X[0], Y[0], X[1], Y[1]

After allocation of 4 GPU pages for these elements, GPU global memory will look like as shown below.
I1

Now, the GPU global memory is fully occupied. If we now try to initialize X[2] in the GPU, the first page which contains X[0] should be replaced (as it was used least recently) and X[2] should occupy the first page. After this operation, GPU global memory should like as shown below
I2

I would just like to confirm whether my understanding of GPU page replacement mechanism for unified memory arrays for above example case is correct or not.

I would also like to ask whether the policy of allocating the free GPU page with the least index is used, when the GPU pages are allocated for unified memory array elements in the GPU.

For example - again consider a scenario where where my GPU global memory size is 4 bytes and all the four bytes are usable. We assume that GPU page size is constant and is 1 byte, i.e., we have 4 usable GPU pages.

I allocate a char array X as unified memory using cudaMallocManaged(). X is of size 30 bytes.

cudaMallocManaged((void ** )&X,30)

Now, I launch a kernel K1, which initializes only X[0]. Since the free GPU page with the least index is the first GPU page, X[0] should occupy the first GPU page. Then my global memory should look like this .
P1

Then, I launch a kernel K2, which initializes only X[4]. Since the free GPU page with the least index now is the second GPU page, X[4] should occupy the second GPU page.Then, my global memory should look like this.
P2

I would just like to confirm whether my understanding of GPU page allocation policy for A UNIFIED MEMORY ARRAY is correct or not through this example.

Hello @user34605,

Your understanding is generally correct for the first case with X and Y arrays and how eviction works. I would clarify though that “GPU global memory” view you’re showing is some abstract view of GPU physical memory. Regarding the second case with only X array, x[4] virtual address can be possibly mapped to any free region of GPU physical memory, i.e. it’s not necessarily will be placed right after x[0], but what you’re showing is a possibility.

If you’re interested to learn more about Unified Memory and have deeper discussion with experts, I would also recommend to attend GTC 2022 virtual connect with experts session we’ll be holding on “CUDA Memory Management” this year in March (similarly to last year’s CUDA Memory Management | NVIDIA On-Demand).

Nikolay.

Hello,
Thanks for the clarification. I would just like to clarify one more thing regarding second case.

As you have said that when we access any virtual address in the GPU which is not currently mapped in the GPU, a new page can be allocated from anywhere in the free GPU memory space for this virtual address. So, is there any rule which is followed for selecting a page from the free GPU memory for the corresponding virtual address or is it selected randomly?

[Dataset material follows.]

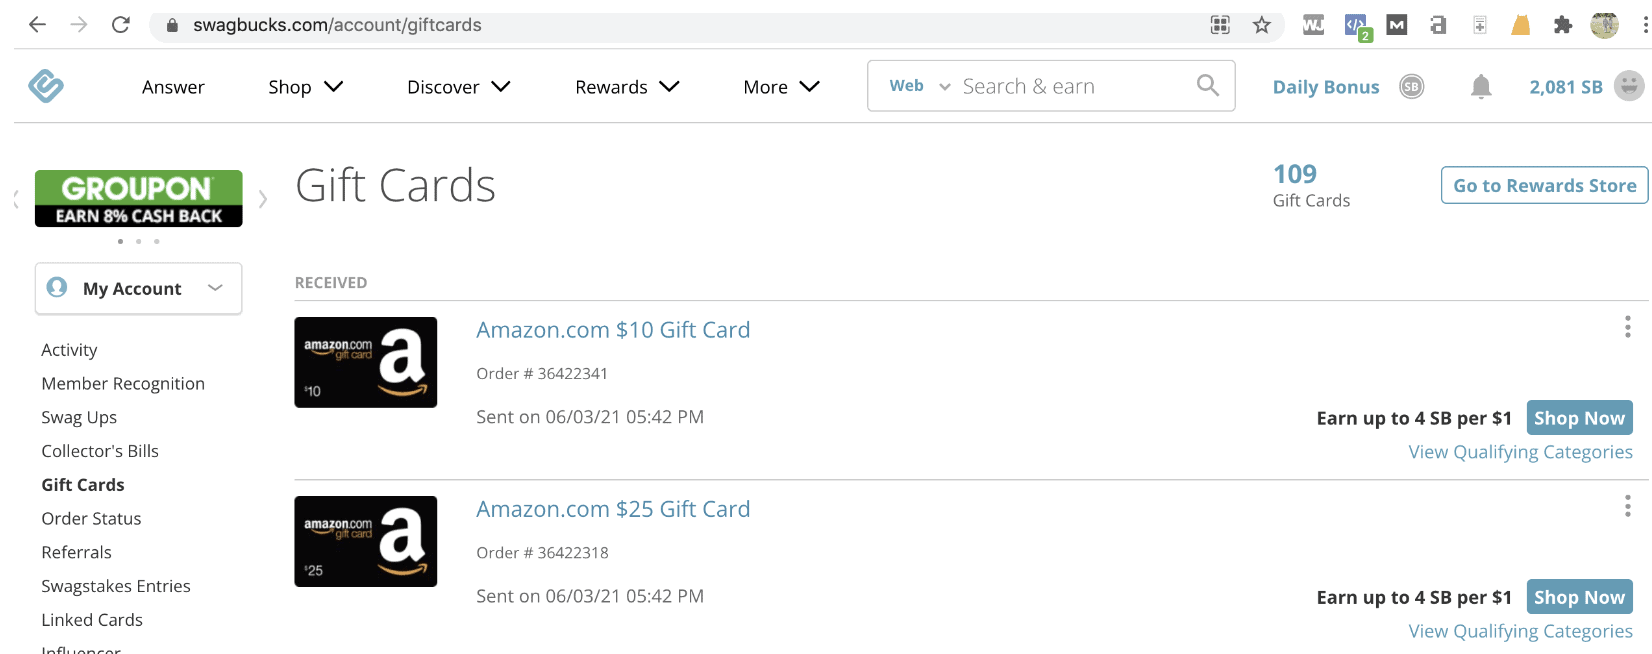Click the right carousel arrow beside Groupon banner
This screenshot has height=654, width=1652.
point(263,198)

The example program, while useful, does not explain system behavior when there are multiple GPU devices, concurrent accesses and dynamic updates by user regarding parameters such as PreferredLocation and Prefetch.

I would like to understand how actions affect memory locality, mapping and migrations. I tried to go through documentation on CudaMemAdvise and CudaMemPrefetchAsync(), etc. I would like this explained via examples. Is there such a document.

Including below a simple scenario that I would like to understand.

Assume system has 4 GPUs (latest) that support CudaMallocManaged memory. Let’s call these as D1, D2, D3 and D4.

User allocates a buffer and is accessing it on D3.
User sets PreferredLocation as D3
User issues Prefetch to D2
At this point what is the PreferredLocation of buffer D3
I would like to think so
User now runs a kernel on D4. This is a case where
buffer is resident on D2 and is being accessed
by D4.
My reading is buffer will migrate from D2 to D4
Assume kernel on D4 is very long running
Now user launches another kernel on D1. What happens
Will buffer migrate to D1 or remain on D4

I can think of use cases for which I can’t derive system’s behavior is a very clear fashion.

Regards,
Ramesh